Monday, 7 November 2016

Science and the spiritual realm

The spiritual realm is the most basic ingredient found in about all religion. It has often been forcefully renounced in scientific circles. Atheists take it for granted that it does not exist. In this essay, I show how that realm has been conceptualized in Immanuel Kant's philosophy. I also argue that its existence has been confirmed in science in the context of the quantum realm!

The idea that a spiritual realm exists alongside our material world is extremely old. All the peoples of the ancient world believed in it. They believed that although this realm is inaccessible to our senses, it nonetheless exists and we have access to it through our human soul/spirit. Apart from human spirits, there are also other kinds of spirits and gods who belong to that realm. The spiritual realm is also part and parcel of the Judaeo-Christian worldview. In their view, God's Spirit is operative in the spiritual realm. They also believe that this realm makes life after death possible and that heaven and hell exist in this realm.
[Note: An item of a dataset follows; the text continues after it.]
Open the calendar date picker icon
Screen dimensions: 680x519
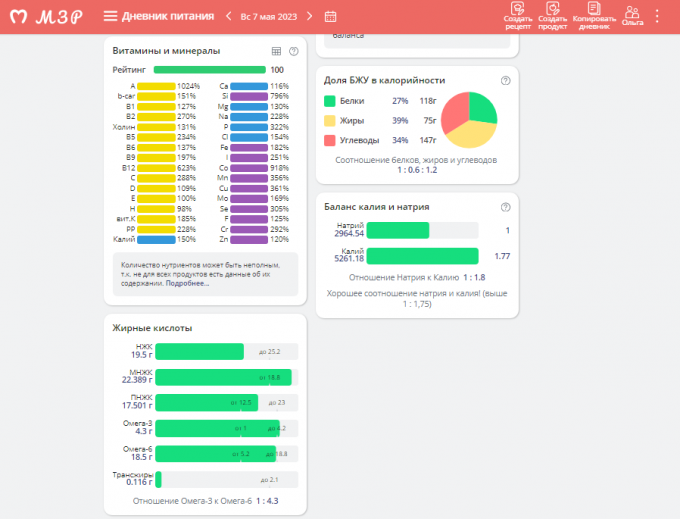[331, 17]
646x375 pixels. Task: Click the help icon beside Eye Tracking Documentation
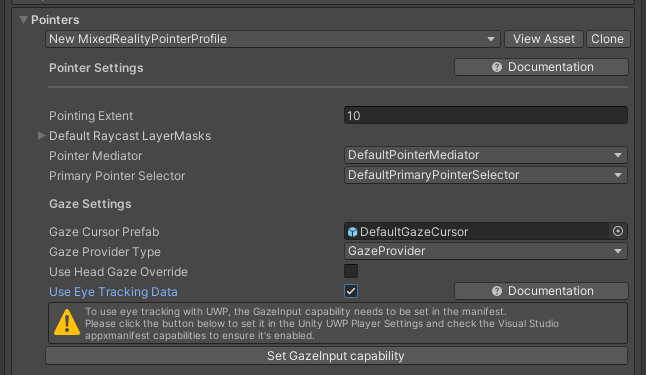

With the onset of the scientific age, the validity of these ideas was increasingly questioned. Although science is clearly restricted in its reach and is only able to study those things which are empirically accessible, some took that to mean that only that which is in fact so accessible should be reasonably accepted into our metaphysical view of the world. Enlightenment atheists and agnostics believed that the ancient belief about a realm outside our sensible and experimental reach is just a pie in the sky. In their view, such religious views have no scientific grounding and should be discarded since they belong to the pre-scientific age when people held primitive ideas, many of which have been refuted by science. In their view, we cannot believe things that cannot be proven. And since this realm lies beyond the reach of our experiments, they rejected it.

Even today, when we consider the spiritual realm in the context of the scientific conversation, some would immediately take offence. They feel that it is totally unacceptable to even seriously consider something like that. Now, I agree that we cannot at this point in our scientific progress say anything about the existence of spiritual entities. On the other hand, the possible existence of such a supersensible realm that exists alongside our material realm is in fact nowadays within the reach of serious science! We can consider its possible existence in the light of contemporary science. I argue in this essay that its existence is confirmed in quantum physics.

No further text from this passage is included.